* _Extrait du texte_
▽

959 : mardi 14 août 2012


Ce matin là, comme il pleuvait interminablement, pour toujours, l'aînée a décidé qu'ils joueraient au théâtre, a distribué des rôles malgré controverses chougnardes ou doucereuses, a décidé d'une histoire qu'ils ont détruite en improvisant, et ils se sont merveilleusement disputés et amusés, sauf Pierre qui leur a dit que c'était idiot et qui est allé retrouver ses amis pour faire un concours de saut en longueur avec dérapage dans la boue de la rive près du ruisseau, et fastueuses réceptions sur les fesses.

mardi 14 août 2012

958 : lundi 13 août 2012


Les nourritures de l’esprit progressent : voilà une idée accueillante, Artichaut ! De tout cœur avec lui, Euh ! Les infirmières ne sont nécessaires que dans un monde de malades…

samedi 11 août 2012

957 : vendredi 10 août 2012


Ce matin là, ils ne purent se mettre d'accord, les suggestions de leur mère tombèrent dans l'indifférence, leur père n'en fit aucune, il y eu litige pour la possession du bol à l'oiseau bleu, quelques grands gestes de bras, une danse du pot de miel, et chacun s'en alla de son côté.

△

* _Données collectées_
▽

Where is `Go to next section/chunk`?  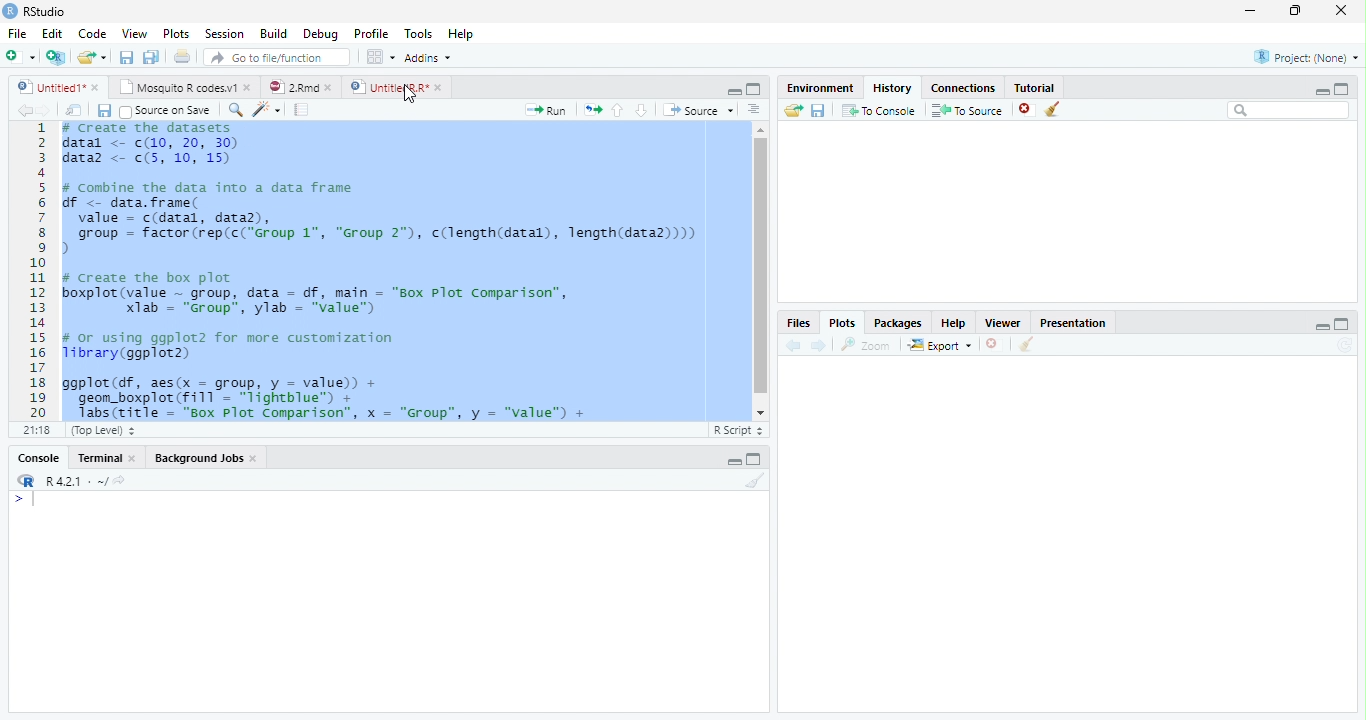
Go to next section/chunk is located at coordinates (641, 111). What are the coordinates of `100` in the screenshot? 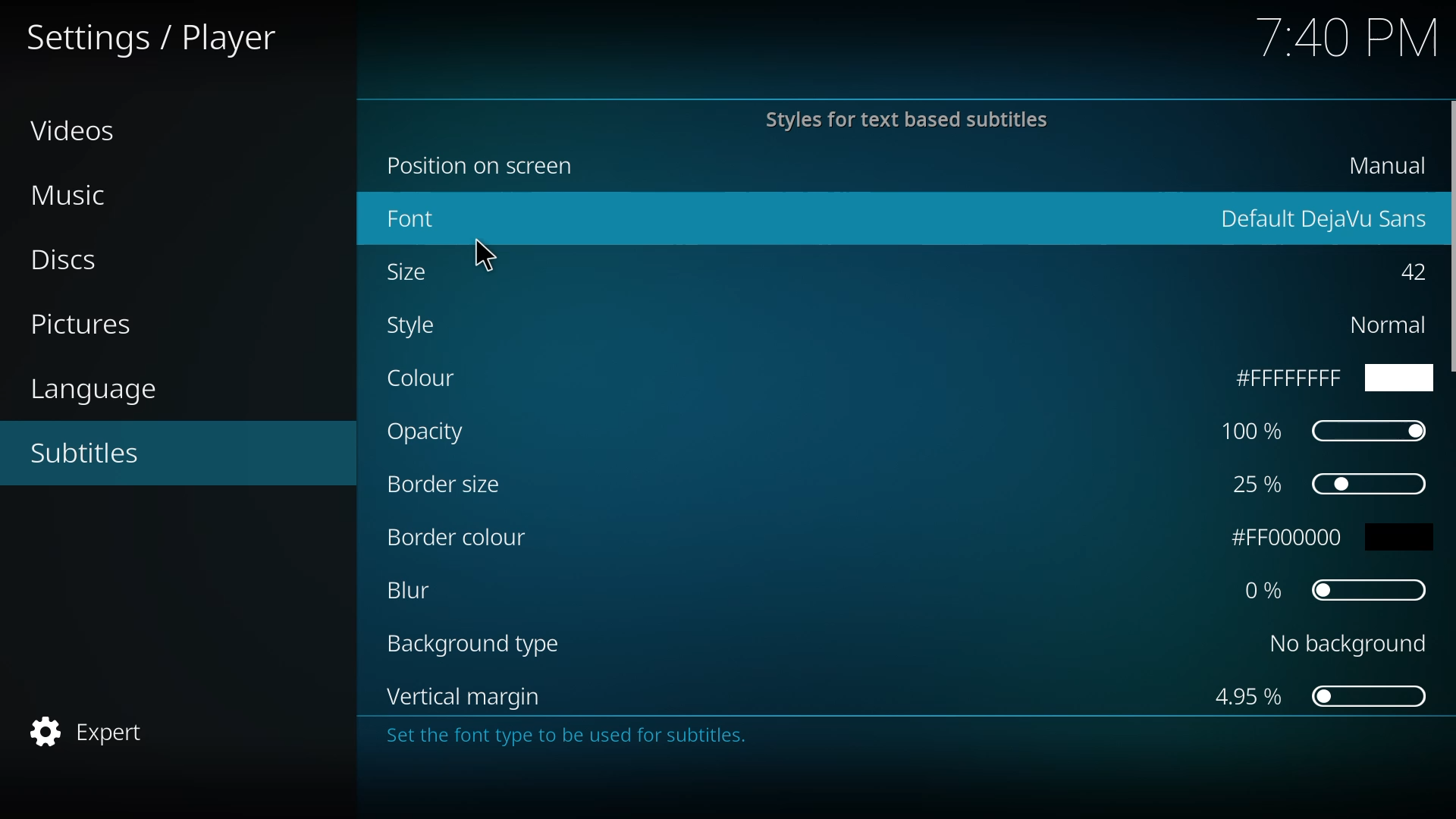 It's located at (1322, 429).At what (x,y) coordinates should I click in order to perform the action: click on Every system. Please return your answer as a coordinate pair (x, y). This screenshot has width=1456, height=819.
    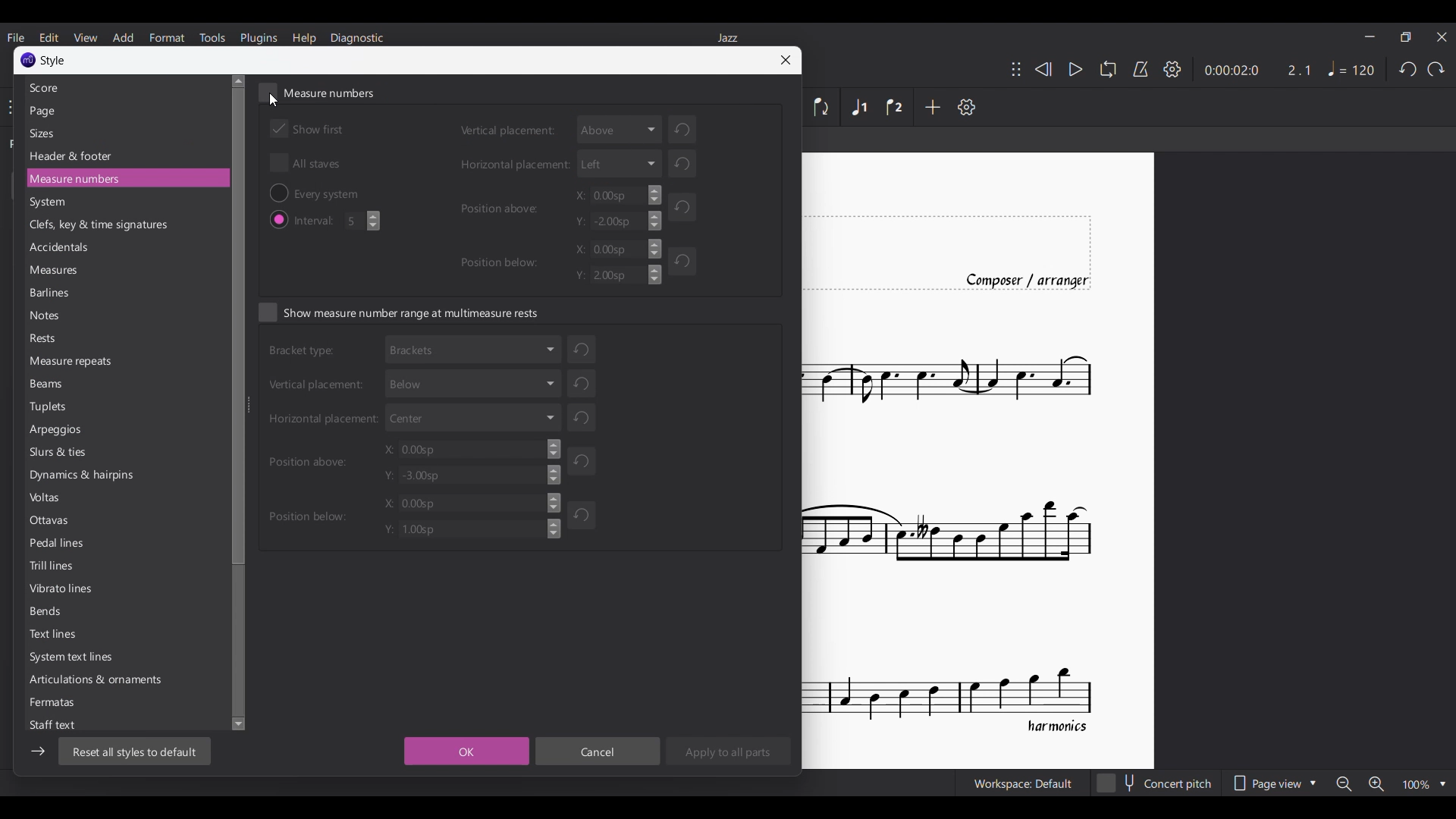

△

Renvoie l'extrait du texte ci-dessus en entier, à l'identique, sans rien modifier.

* _Résultat_
959 : mardi 14 août 2012


Ce matin là, comme il pleuvait interminablement, pour toujours, l'aînée a décidé qu'ils joueraient au théâtre, a distribué des rôles malgré controverses chougnardes ou doucereuses, a décidé d'une histoire qu'ils ont détruite en improvisant, et ils se sont merveilleusement disputés et amusés, sauf Pierre qui leur a dit que c'était idiot et qui est allé retrouver ses amis pour faire un concours de saut en longueur avec dérapage dans la boue de la rive près du ruisseau, et fastueuses réceptions sur les fesses.

mardi 14 août 2012

958 : lundi 13 août 2012


Les nourritures de l’esprit progressent : voilà une idée accueillante, Artichaut ! De tout cœur avec lui, Euh ! Les infirmières ne sont nécessaires que dans un monde de malades…

samedi 11 août 2012

957 : vendredi 10 août 2012


Ce matin là, ils ne purent se mettre d'accord, les suggestions de leur mère tombèrent dans l'indifférence, leur père n'en fit aucune, il y eu litige pour la possession du bol à l'oiseau bleu, quelques grands gestes de bras, une danse du pot de miel, et chacun s'en alla de son côté.